Dedicated to the relentless pursuit of fish on the fly. Welcome to the obsession, I hope you enjoy the pics and ramblings. If you like what you see (or really don't), feel free to drop me an email at And when you're done, get your waders on and get out there, cause the only way to catch 'em is with your bug in the water.

Sunday, December 19, 2010

Light My Fire

With Christmas just around the corner and practically no time to fish at the moment, I thought I'd share an old story. I'm sitting here watching the snow fall in frozen Wyoming and thinking back to adventures long past. Every year about this time this one creeps back into the forefront of my memory and lingers through the winter months, a constant companion to keep the fires going. Merry Christmas everyone and remember, the best things are most often those we never expect. I hope you enjoy...
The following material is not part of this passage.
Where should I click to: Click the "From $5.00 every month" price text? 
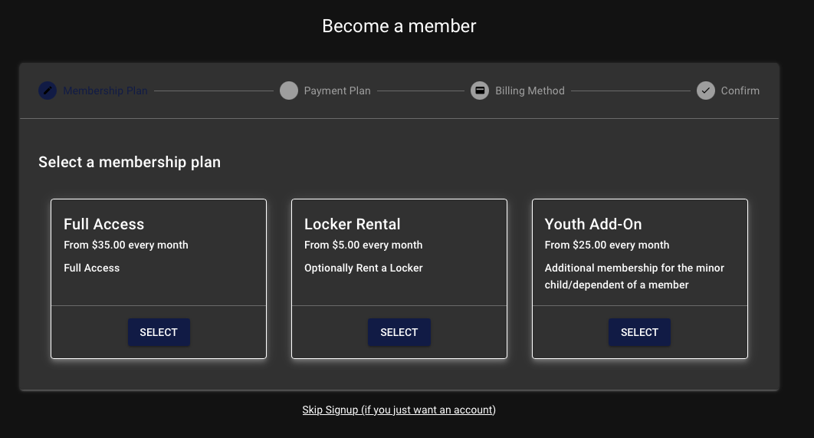[x=363, y=245]
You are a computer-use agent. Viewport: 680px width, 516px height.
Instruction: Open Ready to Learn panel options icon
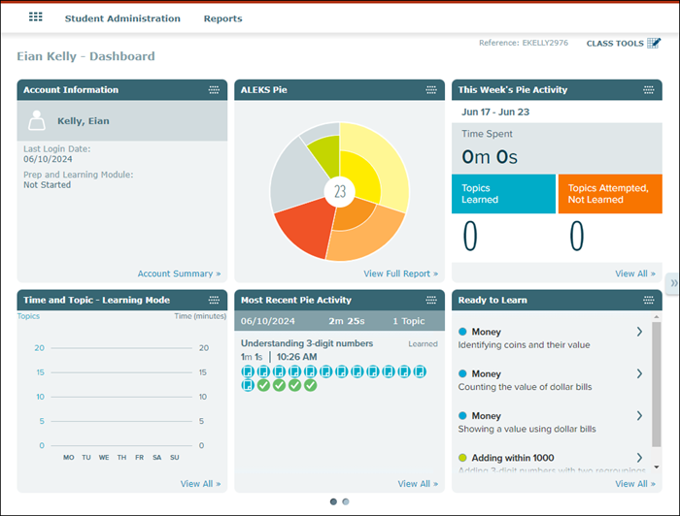coord(649,301)
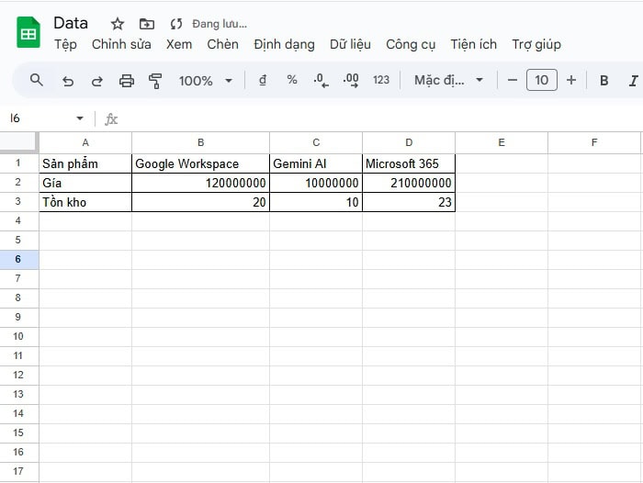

I stared in disbelief. No more than ten feet from me, a huge dark shadow slid through the water. As it passed by the light from the dock glinted off its side just before it slipped back into the darkness. I sat and stared at the water for what felt like forever, hoping to see it again. Another flash caught my eye, a different one, maybe larger. Or was it the shadows playing with me? Hard to tell. I sat and waited. Then I saw it, another shape emerging from the dark. It was close, close enough to see a huge greenish gold eye catch the light just below the surface. It was December 18th, and I was in trouble.

As a kid, the holidays always meant drunk relatives watching football, way too much food, and most importantly, the much anticipated week off from school for Christmas. I wasn’t particularly fond of sitting in class and the annual holiday break was about the best gift I could get. This usually meant more time sitting in a duck blind in misery, but that beat math or history hands down. This particular year however, my parents surprised my brother and I with a family trip to the Caribbean. It was to be a week spent on the beach, snorkeling, bumming around, and generally wasting time. At 15 years old, this was a far better option than sitting frozen in a duck blind. Visions of beach babes and mischief danced through my hormone addled brain. This was going to be awesome.

I made it exactly one day before my plans of finding the babe of my dreams were abandoned. Heading back from the beach long after dark, the rhythm of a steel drum band still echoing across the water, I passed by the small marina. A splash drew my attention to the water. Funny, I didn’t see anyone there, and whatever it was couldn’t have been a fish. It was too loud for that. I walked down the gas dock to the end, where a single light shone on the water. It was there that I first saw them, mirrored scales along sleek sides slinking in and out of the shadows. I didn’t know what they were or how I was going to do it, but they were here, they were huge, and I was going to catch one no matter what it took.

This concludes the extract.